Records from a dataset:

++++++++++++++++++++

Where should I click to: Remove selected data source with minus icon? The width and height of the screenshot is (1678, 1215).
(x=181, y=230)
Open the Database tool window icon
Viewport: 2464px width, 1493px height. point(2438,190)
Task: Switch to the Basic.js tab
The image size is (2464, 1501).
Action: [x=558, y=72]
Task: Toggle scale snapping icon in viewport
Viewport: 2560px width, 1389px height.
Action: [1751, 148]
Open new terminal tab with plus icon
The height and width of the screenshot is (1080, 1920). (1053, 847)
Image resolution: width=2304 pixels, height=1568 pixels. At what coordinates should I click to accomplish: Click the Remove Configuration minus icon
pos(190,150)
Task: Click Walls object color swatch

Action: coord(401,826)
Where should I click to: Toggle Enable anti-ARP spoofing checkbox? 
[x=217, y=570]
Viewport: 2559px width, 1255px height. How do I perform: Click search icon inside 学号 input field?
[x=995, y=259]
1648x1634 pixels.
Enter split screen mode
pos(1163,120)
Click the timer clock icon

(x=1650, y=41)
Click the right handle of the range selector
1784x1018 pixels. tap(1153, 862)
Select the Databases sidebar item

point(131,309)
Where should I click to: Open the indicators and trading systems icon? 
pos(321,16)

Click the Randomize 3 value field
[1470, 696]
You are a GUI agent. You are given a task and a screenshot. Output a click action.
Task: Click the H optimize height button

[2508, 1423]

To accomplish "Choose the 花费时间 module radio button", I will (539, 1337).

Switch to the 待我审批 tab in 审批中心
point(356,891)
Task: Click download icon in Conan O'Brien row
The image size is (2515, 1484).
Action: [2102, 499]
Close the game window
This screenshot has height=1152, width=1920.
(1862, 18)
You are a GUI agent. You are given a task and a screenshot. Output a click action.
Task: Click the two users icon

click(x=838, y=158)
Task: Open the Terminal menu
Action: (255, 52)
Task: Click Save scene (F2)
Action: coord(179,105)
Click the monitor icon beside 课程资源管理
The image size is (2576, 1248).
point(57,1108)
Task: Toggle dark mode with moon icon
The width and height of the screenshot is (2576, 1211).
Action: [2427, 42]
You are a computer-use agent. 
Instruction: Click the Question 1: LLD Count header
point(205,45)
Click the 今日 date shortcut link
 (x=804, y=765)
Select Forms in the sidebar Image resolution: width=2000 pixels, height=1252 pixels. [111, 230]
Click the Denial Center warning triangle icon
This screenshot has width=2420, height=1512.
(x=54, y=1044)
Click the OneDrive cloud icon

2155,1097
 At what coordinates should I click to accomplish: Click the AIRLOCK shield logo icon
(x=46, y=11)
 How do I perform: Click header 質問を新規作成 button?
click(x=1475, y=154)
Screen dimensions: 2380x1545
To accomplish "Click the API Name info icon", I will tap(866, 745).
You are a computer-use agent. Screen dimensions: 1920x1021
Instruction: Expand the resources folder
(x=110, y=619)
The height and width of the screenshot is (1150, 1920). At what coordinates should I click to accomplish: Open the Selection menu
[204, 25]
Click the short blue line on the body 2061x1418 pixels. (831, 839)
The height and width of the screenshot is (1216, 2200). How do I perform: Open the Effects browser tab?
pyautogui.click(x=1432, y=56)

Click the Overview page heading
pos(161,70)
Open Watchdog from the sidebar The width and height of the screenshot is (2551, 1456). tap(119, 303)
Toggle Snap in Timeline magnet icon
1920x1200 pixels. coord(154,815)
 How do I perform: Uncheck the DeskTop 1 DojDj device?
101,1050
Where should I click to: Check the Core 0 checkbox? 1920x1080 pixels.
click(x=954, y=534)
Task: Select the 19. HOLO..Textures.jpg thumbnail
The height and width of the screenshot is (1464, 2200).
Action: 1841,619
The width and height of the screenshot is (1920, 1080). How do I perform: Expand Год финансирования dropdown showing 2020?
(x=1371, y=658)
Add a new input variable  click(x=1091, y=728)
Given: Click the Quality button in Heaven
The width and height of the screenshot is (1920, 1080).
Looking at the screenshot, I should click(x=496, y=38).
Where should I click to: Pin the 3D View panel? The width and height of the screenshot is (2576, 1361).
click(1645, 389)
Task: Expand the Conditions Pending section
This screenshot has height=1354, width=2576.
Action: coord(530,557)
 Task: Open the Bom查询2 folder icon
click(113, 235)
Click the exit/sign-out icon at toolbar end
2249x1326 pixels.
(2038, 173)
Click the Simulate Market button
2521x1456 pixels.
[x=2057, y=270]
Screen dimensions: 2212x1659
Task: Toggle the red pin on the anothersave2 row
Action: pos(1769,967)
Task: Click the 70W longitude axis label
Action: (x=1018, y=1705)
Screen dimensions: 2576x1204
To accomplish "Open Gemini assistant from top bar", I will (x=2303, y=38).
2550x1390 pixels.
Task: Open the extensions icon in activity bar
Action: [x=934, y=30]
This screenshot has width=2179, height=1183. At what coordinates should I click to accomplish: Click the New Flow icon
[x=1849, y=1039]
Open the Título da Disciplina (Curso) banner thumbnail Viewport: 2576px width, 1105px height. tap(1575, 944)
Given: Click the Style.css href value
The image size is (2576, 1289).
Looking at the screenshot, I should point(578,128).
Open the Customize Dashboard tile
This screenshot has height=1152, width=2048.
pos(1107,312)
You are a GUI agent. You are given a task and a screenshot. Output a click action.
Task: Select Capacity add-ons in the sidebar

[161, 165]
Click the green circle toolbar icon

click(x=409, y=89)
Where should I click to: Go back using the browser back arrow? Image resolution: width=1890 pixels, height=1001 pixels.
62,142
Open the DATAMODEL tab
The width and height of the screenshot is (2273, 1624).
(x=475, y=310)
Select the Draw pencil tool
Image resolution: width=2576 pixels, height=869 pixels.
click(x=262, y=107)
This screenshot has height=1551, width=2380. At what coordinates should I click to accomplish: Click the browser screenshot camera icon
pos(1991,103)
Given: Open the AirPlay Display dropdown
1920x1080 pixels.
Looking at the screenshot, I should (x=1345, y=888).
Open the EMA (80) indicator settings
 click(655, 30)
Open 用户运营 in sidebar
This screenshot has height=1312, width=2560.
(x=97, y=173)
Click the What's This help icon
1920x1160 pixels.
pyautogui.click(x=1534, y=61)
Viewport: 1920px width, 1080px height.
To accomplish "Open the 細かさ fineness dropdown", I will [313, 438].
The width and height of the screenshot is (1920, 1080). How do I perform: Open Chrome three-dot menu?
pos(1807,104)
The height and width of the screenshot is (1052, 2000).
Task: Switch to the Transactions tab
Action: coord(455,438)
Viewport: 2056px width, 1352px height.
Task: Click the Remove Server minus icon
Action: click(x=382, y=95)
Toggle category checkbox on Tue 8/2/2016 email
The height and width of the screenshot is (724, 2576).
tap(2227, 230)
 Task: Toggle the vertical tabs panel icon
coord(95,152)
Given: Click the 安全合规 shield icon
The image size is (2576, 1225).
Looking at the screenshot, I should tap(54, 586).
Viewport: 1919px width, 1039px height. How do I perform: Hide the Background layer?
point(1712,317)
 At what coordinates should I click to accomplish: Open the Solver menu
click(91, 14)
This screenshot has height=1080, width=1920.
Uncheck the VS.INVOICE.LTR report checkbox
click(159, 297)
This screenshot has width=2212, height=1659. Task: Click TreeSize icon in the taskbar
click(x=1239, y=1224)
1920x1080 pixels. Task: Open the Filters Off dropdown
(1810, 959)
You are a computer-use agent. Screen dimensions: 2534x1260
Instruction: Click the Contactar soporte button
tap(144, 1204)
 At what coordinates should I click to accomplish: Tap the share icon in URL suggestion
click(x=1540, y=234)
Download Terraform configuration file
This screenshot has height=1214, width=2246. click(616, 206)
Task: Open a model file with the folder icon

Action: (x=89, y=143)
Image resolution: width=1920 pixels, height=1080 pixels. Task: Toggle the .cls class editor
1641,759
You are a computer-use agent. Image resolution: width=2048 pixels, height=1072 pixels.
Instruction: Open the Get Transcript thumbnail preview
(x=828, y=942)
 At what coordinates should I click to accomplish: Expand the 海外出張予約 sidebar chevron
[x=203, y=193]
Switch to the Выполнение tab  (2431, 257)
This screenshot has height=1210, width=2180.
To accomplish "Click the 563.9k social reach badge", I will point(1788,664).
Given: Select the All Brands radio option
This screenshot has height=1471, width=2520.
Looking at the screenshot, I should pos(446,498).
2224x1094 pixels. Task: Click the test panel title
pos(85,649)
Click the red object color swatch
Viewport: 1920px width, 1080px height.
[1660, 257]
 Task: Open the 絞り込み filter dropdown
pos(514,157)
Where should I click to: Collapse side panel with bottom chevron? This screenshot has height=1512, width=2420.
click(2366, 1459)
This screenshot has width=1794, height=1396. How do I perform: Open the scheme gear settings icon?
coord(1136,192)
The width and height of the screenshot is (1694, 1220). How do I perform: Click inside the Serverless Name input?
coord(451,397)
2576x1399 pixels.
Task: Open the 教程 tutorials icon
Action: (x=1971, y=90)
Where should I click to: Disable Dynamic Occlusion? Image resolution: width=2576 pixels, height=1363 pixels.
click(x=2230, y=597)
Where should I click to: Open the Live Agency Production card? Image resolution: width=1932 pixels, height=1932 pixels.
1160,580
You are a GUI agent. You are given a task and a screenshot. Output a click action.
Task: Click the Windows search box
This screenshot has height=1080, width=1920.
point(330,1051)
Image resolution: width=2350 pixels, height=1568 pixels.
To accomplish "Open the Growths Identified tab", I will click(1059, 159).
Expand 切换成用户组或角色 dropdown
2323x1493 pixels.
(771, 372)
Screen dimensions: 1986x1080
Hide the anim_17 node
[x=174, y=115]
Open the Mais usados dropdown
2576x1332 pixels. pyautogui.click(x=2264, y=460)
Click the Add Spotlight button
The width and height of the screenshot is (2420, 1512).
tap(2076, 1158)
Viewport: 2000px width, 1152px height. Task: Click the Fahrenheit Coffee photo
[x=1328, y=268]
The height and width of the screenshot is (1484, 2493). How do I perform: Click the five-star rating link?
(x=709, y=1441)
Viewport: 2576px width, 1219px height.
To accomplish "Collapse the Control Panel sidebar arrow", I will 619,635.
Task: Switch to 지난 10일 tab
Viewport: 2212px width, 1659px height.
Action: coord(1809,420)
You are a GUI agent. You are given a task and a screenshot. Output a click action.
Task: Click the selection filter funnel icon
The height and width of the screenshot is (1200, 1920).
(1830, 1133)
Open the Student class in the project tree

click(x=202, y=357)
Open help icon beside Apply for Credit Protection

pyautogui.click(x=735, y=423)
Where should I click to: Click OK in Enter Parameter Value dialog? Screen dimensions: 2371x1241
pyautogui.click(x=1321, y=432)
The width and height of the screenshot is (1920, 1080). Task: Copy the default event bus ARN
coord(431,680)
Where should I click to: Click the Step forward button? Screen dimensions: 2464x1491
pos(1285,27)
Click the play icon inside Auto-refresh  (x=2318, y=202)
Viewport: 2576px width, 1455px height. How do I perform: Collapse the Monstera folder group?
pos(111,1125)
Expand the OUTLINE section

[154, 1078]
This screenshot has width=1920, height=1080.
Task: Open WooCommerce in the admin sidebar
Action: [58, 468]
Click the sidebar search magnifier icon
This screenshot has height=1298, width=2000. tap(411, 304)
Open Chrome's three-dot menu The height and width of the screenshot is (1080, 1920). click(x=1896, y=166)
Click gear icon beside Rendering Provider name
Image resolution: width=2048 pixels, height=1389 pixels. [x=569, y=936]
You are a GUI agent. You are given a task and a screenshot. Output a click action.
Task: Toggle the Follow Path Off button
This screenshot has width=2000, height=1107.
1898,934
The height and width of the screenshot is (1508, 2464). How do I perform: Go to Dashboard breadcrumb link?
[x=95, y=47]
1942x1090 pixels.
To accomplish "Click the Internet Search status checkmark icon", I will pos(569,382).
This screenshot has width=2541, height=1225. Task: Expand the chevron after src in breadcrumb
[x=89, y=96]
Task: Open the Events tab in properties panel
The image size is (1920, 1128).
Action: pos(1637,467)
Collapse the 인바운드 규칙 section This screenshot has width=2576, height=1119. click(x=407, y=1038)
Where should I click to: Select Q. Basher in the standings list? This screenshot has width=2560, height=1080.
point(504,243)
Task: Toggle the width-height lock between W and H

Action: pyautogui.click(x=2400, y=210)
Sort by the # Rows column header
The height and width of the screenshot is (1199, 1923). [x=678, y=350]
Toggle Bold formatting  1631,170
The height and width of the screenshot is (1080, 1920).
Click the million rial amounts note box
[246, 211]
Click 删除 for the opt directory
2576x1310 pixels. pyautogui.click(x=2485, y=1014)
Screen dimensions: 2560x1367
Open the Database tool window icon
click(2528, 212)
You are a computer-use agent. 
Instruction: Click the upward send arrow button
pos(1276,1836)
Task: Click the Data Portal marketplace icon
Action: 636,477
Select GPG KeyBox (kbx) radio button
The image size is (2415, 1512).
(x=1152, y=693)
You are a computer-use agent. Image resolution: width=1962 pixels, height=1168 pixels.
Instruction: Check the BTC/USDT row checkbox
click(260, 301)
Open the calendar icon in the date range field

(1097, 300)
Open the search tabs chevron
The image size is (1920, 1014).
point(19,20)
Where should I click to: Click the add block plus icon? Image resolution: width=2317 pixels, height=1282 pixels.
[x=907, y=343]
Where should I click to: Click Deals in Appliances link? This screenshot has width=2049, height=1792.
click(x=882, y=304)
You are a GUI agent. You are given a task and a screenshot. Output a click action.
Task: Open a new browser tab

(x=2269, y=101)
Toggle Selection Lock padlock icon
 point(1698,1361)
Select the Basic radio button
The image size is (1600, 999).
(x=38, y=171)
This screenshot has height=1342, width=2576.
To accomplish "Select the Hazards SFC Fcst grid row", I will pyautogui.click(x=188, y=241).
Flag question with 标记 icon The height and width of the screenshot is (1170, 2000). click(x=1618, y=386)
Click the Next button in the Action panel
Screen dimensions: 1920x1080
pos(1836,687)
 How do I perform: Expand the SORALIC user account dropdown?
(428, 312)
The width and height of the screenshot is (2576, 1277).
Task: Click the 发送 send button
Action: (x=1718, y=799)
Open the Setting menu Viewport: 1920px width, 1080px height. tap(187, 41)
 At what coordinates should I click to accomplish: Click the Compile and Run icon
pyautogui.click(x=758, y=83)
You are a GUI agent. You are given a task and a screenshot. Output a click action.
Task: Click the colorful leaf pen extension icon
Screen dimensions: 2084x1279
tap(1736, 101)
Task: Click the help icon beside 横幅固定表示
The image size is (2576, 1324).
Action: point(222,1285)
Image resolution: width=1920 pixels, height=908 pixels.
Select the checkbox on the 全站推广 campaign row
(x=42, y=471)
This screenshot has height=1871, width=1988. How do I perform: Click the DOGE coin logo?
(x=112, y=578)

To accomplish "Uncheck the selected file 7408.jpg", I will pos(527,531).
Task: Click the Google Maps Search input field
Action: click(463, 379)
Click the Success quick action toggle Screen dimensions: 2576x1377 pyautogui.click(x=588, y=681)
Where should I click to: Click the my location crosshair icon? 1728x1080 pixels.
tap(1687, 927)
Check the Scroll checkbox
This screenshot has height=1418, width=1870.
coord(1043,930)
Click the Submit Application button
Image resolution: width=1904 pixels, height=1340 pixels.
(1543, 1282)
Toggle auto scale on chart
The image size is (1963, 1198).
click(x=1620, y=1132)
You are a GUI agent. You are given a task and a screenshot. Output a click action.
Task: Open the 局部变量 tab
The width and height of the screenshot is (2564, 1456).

++++++++++++++++++++

» WHAT NEEDS TO BE DONE
Keeping every character as it is, restate the lines above that run from the line with "Click the short" through the line with "Click the exit/sign-out icon at toolbar end", both included, and nothing else.

» RESPONSE TO THE TASK
Click the short blue line on the body 2061x1418 pixels. (831, 839)
The height and width of the screenshot is (1216, 2200). How do I perform: Open the Effects browser tab?
pyautogui.click(x=1432, y=56)

Click the Overview page heading
pos(161,70)
Open Watchdog from the sidebar The width and height of the screenshot is (2551, 1456). tap(119, 303)
Toggle Snap in Timeline magnet icon
1920x1200 pixels. coord(154,815)
 How do I perform: Uncheck the DeskTop 1 DojDj device?
101,1050
Where should I click to: Check the Core 0 checkbox? 1920x1080 pixels.
click(x=954, y=534)
Task: Select the 19. HOLO..Textures.jpg thumbnail
The height and width of the screenshot is (1464, 2200).
Action: 1841,619
The width and height of the screenshot is (1920, 1080). How do I perform: Expand Год финансирования dropdown showing 2020?
(x=1371, y=658)
Add a new input variable  click(x=1091, y=728)
Given: Click the Quality button in Heaven
The width and height of the screenshot is (1920, 1080).
Looking at the screenshot, I should click(x=496, y=38).
Where should I click to: Pin the 3D View panel? The width and height of the screenshot is (2576, 1361).
click(1645, 389)
Task: Expand the Conditions Pending section
This screenshot has height=1354, width=2576.
Action: coord(530,557)
 Task: Open the Bom查询2 folder icon
click(113, 235)
Click the exit/sign-out icon at toolbar end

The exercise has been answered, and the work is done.